Heat oven to 450; place onions on direct flame of stove and char well; place on an oiled baking sheet and bake for 45 minutes or til soft.  Remove from oven, and cut off the root; put the onions in a food processor and process til smooth.  Put the mixture in a pot and add the remaining ingredients.  Bring to a simmer and adjust the seasonings.  Put a little coulis on a plate, and place 3 ravioli on top.


----------



## buckytom (Oct 28, 2004)

Bam!! said:
			
		

> ....good stuff....I'll give these a go..
> 
> Any special treatment for the mushrooms.....I go a little nuts when I am making mushrooms......I make mushroom stock with the stem.....usually hitting the mushrroms with 3 different mushroom stocks during the carmelizing process......I go with garlic....redwine....a beautiful balsamic vinegar.....some thyme....butter......man I love em!



bam, i make a dish just like that, with chicken breasts. first, i brown some chicken breasts in olive oil, but not so they're cooked thru. set chicken aside. next, brown some garlic and a small diced onion in the same pan as you browned the chicken. deglaze with red wine, eventually adding about 1/2 to 3/4 of the bottle. the last time i made it i used forestville merlot. i love that wine, and it's dirt cheap. next, i add sliced portabellas and whole rehydrated shiitakes, and several sprigs of fresh thyme. ( i prefer rehydrated shiitakes over fresh ones, more intense flavor). i simmer for a few minutes until the sauce just begins to reduce,  then place the chicken on top of the shrooms and cover, simmer a few minutes more until the chicken is cooked thru.  plate the chicken, surround with the mushrooms, add some butter and  reduce the sauce until it coats a spoon well, and pour sauce over top.

i have to make this again soon. to keep on topic, i think this would go well with polenta or a plain risotto.


----------



## GB (Oct 29, 2004)

Buckytom that sounds great! I bet it would go awesome with couscous too.


----------



## Bam!! (Oct 29, 2004)

...great stuff everyone!   



> ( i prefer rehydrated shiitakes over fresh ones, more intense flavor).

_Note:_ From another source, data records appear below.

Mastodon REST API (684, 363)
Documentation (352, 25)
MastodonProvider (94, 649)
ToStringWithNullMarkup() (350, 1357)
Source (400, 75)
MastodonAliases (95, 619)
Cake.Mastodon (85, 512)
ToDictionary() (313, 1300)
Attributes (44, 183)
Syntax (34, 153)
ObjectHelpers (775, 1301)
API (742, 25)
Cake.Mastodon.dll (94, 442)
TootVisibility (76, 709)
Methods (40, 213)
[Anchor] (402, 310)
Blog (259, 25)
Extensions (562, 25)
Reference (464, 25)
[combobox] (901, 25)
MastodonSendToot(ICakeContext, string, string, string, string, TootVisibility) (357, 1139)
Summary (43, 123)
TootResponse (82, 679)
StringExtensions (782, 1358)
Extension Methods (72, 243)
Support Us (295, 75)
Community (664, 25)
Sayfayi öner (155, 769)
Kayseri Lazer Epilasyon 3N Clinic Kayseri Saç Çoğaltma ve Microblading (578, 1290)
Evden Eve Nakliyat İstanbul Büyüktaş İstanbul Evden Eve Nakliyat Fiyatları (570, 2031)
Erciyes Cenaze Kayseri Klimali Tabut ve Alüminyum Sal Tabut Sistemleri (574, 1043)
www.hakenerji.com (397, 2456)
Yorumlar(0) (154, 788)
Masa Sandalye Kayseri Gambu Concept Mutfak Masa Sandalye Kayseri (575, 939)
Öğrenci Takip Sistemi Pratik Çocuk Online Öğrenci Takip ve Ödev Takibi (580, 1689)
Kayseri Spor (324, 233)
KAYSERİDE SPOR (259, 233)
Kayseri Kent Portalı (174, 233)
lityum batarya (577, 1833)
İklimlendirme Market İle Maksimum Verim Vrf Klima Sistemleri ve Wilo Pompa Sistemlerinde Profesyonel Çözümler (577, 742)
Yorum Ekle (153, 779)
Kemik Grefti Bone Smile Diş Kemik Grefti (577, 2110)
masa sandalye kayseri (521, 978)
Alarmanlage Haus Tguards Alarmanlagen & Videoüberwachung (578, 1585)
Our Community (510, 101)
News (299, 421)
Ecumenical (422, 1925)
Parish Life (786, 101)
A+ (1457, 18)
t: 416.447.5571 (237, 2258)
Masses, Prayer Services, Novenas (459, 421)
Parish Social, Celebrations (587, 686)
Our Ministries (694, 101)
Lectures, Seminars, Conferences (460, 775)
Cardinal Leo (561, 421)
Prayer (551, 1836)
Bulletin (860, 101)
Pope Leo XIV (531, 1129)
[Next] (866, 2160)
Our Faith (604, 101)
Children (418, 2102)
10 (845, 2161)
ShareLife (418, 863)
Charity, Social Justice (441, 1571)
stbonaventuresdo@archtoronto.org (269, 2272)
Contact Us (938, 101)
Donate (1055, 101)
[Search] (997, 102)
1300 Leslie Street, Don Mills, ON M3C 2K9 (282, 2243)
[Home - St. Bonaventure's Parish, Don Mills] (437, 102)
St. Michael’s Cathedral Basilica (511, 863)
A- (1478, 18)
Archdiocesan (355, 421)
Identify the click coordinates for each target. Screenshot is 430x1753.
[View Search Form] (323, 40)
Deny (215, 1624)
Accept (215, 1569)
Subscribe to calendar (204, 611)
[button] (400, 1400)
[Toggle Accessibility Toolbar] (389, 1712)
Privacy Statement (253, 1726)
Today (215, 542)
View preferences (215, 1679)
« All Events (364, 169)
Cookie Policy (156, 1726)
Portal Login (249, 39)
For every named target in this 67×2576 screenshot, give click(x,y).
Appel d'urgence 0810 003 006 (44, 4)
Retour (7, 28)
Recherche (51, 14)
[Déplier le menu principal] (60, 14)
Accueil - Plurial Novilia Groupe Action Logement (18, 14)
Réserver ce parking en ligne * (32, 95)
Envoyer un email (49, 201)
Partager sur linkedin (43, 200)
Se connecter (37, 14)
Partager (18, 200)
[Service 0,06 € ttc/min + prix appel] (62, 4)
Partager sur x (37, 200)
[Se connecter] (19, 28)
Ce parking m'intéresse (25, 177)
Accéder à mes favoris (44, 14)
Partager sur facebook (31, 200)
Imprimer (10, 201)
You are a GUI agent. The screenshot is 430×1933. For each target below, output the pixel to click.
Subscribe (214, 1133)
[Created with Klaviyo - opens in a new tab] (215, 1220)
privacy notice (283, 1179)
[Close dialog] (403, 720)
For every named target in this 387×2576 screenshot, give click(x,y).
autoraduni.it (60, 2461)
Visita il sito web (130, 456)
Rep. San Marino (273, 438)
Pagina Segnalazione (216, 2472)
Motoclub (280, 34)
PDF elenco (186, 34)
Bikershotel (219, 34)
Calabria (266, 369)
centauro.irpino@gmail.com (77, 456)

apparently...from what I have understood....the dried one's are from Japan....the best!

The fresh ones are from North America....the difference is in the soil......We just don' t have the right soil.....

Ever hear about this...or am I smoking some good stuff ?


----------



## buckytom (Oct 29, 2004)

i'll check the container of dried shiitakes i bought at costco when i get home. it should say if it was imported, or from pennsylvania maybe. is it true in asian cooking that fresh shiitakes are called just that, and rehydrated shiitakes are called black cap mushrooms, to identify he difference?


----------



## Bam!! (Oct 29, 2004)

marmalady...buckytom.....nice!

Man we would have a blast united as a group!   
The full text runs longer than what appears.